Though there was no light source to speak of, things grew visible over time. A landscape emerged from the nothingness: a mirror image, reverse replica of reality. Like a painting whose colors had been inverted, the peaks and valleys of rocky plains were darkly luminescent. The obsidian void of the Chasm yawned to their right. Hills unfolded in ripples of indigo. The sky curved above, traces of black clouds whisking across the midnight firmament like ghosts.
It made goosebumps march along Roxanne’s arms.
G’shídrian gave another cry. Several heights in front of them, he wheeled in a circle above a flat expanse of ground, warbling in confusion. She broke away from the humans, hurrying toward him. He swooped low to meet her halfway.

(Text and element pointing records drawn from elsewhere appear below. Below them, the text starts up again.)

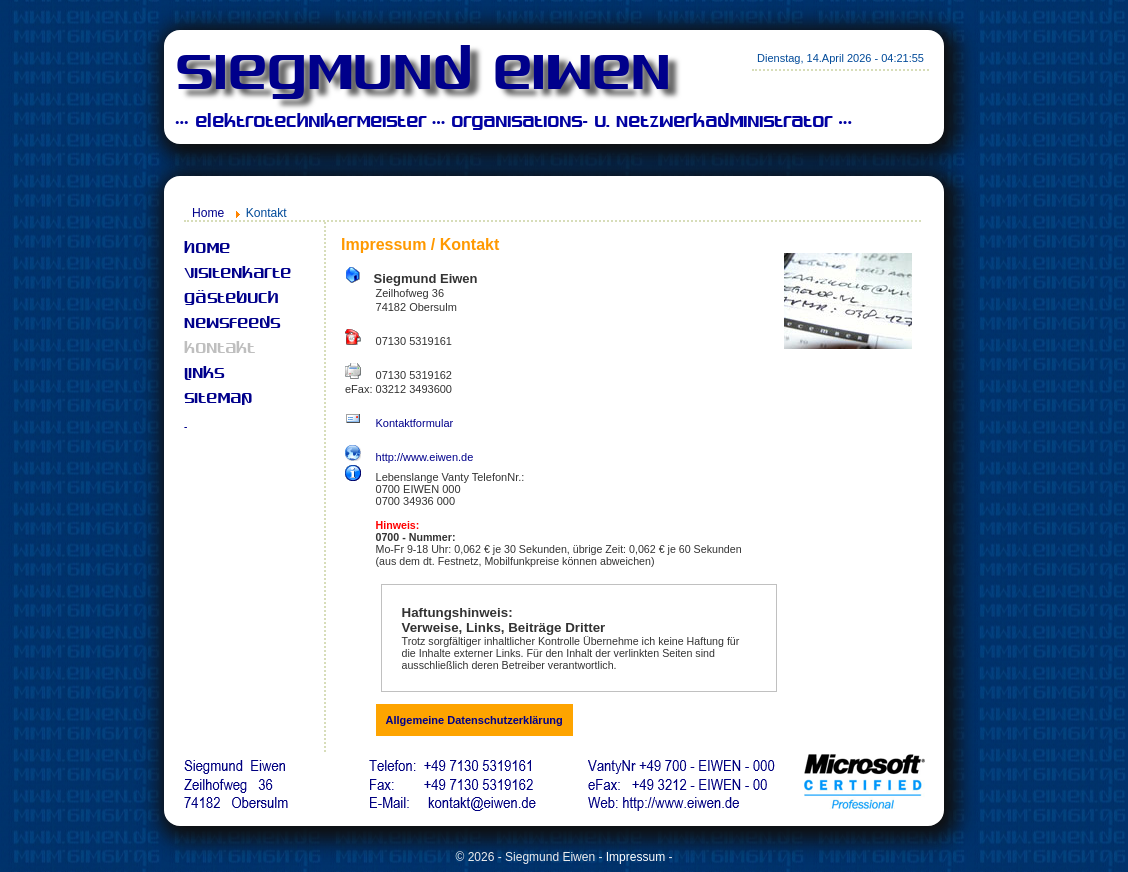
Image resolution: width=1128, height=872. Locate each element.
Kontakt (219, 349)
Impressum (635, 857)
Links (204, 374)
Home (208, 213)
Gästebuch (231, 299)
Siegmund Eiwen (422, 76)
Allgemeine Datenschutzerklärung (474, 720)
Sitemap (218, 399)
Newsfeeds (232, 324)
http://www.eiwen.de (425, 457)
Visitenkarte (237, 274)
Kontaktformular (415, 423)
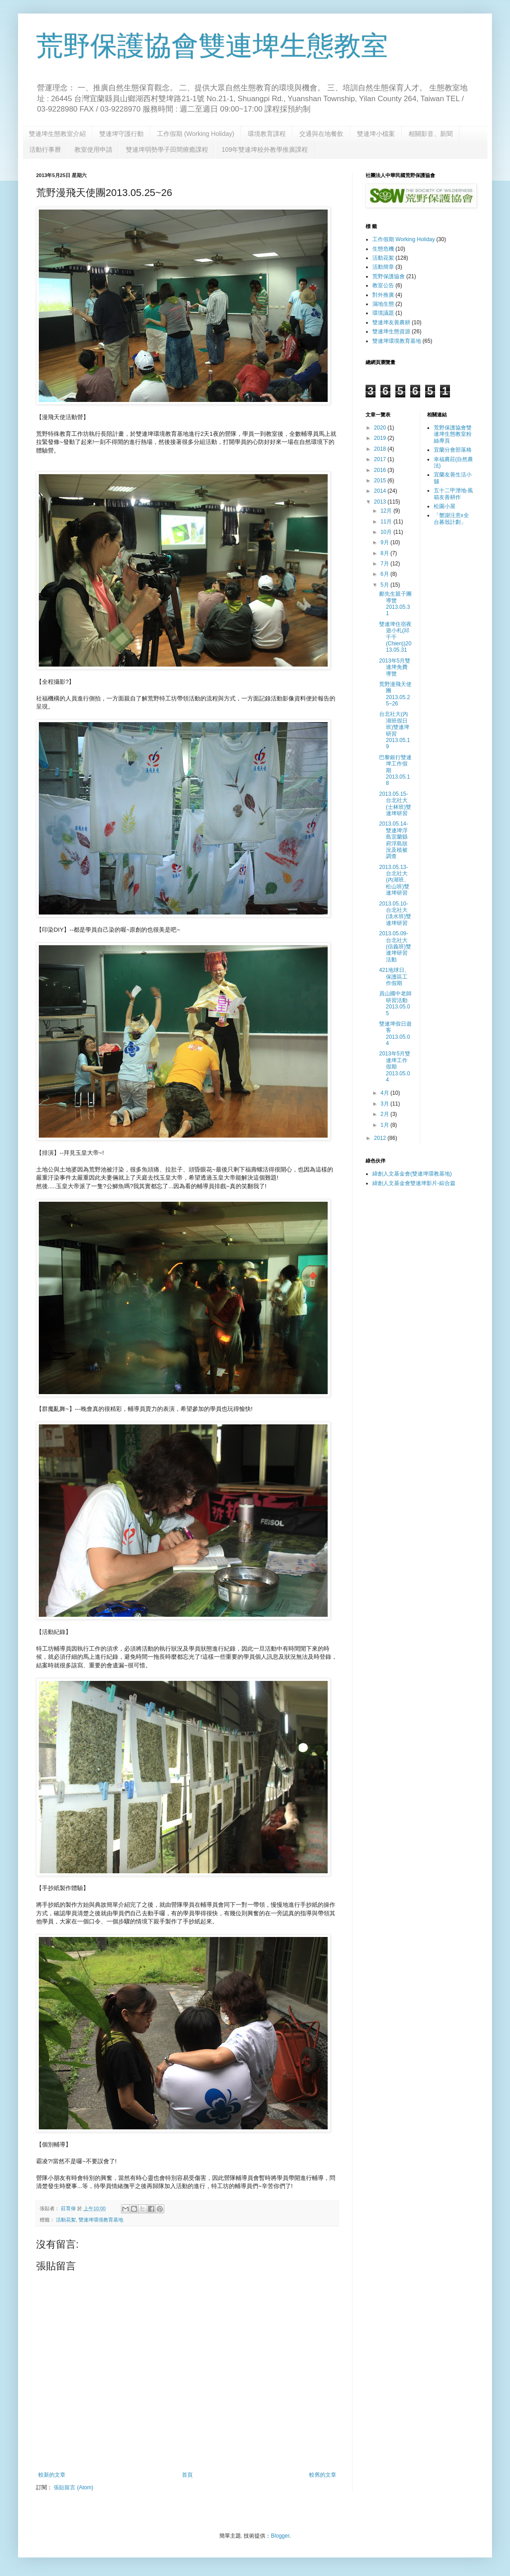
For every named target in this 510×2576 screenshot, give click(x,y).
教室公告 (383, 285)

“What’s wrong?” Viran called after her.
Roxanne shook her head. She searched for answers in the depths of G’shídrian’s glittering eyes. Excitement shone there—and worry.
“Which way now?” she whispered. The phoenix trilled a cry and circled, dipping low to the ground and rising again in graceful arcs. She turned to her friends, who had jogged to catch up. “I think he’s saying the trail ends here.”
Effrax swore under his breath. Roxanne was about to question G’shídrian further, when something in the shadowy distance caught her eye. The others noticed it, too. Effrax unslung his quiver, removing his bow and arrows. The humans huddled together while G’shídrian circled above.
“It could be a shadowbeast,” murmured Viran, watching the western—or was it eastern, in this backwards universe?—horizon.
“Could be Necrovar himself,” Effrax said in an infuriatingly flippant tone.
“Not funny,” Roxanne growled.
“Not trying to be. I’m happy to run for it.”
“G’shídrian is staying in this spot, so we must, too. Besides, if no one can wield in this world, then we’re on even footing with our enemies.”